Some of its unique characteristics include the capability of handling a very large number of descriptor variables with minimal over-fitting (as it is often the problem with other methodologies like ANN). The main disadvantages of SVMs are the lack of transparency of results due to its non-parametric nature and the sensitivity of the algorithm to the choice of kernel parameters (Burges, 1998;
Dudek et al., 2006).
2.4.2.5 Random Forests
Random Forests (RFs) are an ensemble method for classification or regression (Breiman, 2001). Ensemble methods are based on the iterative application of a simple classification or regression algorithm over a randomly defined subset of the data and use a consensus voting procedure for determining the outcome of its application. RFs use as a basic classification or regression algorithm, simple decision trees fitted where the leaves represent the property/activity value and branches represent conjunctions of descriptors that represent the structure of the compounds. Each tree is constructed independently of previous trees using a different bootstrap sample of data with replacement and where each node is split using the best subset of predictors randomly chosen at that node.

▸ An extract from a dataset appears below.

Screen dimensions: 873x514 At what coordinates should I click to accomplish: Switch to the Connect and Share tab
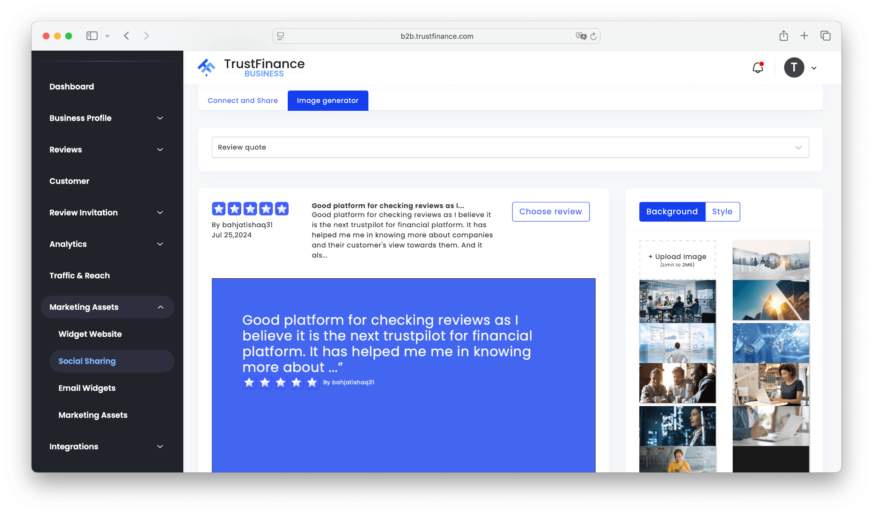pos(242,100)
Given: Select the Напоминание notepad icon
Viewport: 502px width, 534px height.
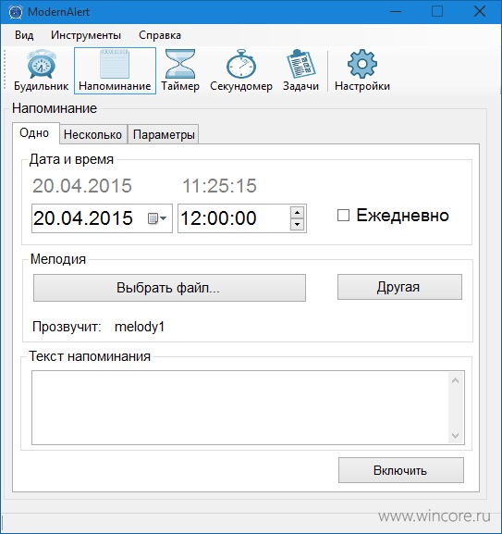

The basic process of RFs building can be summarily described in the following sequence of steps. The process is repeated once for every iteration (i = 1..N), according to a value specified by the user (N). One iteration will produce a simple decision tree from a set of variables and instances. For each fitted tree a distinct set of variables and instances is used. From the training dataset, a bootstrapping procedure is ran selecting with reposition a set of instances (Υi), with size equal to the training set. Also small subset of independent variables are specified by the user and randomly selected from all the available variables (∆i). Then a decision tree model DTi = f(Υi,∆i) is fitted to Υi and ∆i. The set of all decision tree models (DTi, where i = 1, ..., N) is a random forest. Using it for prediction implies running all trees to a new dataset and produce a consensus result from the classification or prediction outcomes of the individual decision trees. RFs
allow natively for an out-of-the bag validation, that is, each tree is validated with the instances that were not selected for its training (about one-third of the set) and global consensus statistic can be produced.
The generalization of this method depends on the strength of the individual trees in the forest and the correlation between them. The algorithm RFs has several characteristics that make it suitable for QSPR/QSAR datasets (Breiman, 2001;Statnikov & Aliferis,2008): a) it can be used when there are more variables than observations; b) it has a good predictive performance even when noisy vari-ables are present; c) it is not very sensitive to the algorithm parameters, therefore there is a minimal necessity to tune the default parameters to achieve a good per-formance; d) due to its nature encompassing a large number of simple models, it largely reduces the problems caused by over fitting; e) it can handle a mixture of categorical and continuous descriptors; f) it returns measures of descriptor importance; g) there are high quality and free implementations of the method.
Furthermore, there is no need for cross-validation as it is estimated internally considering that each tree is constructed using a different bootstrap sample from the original data.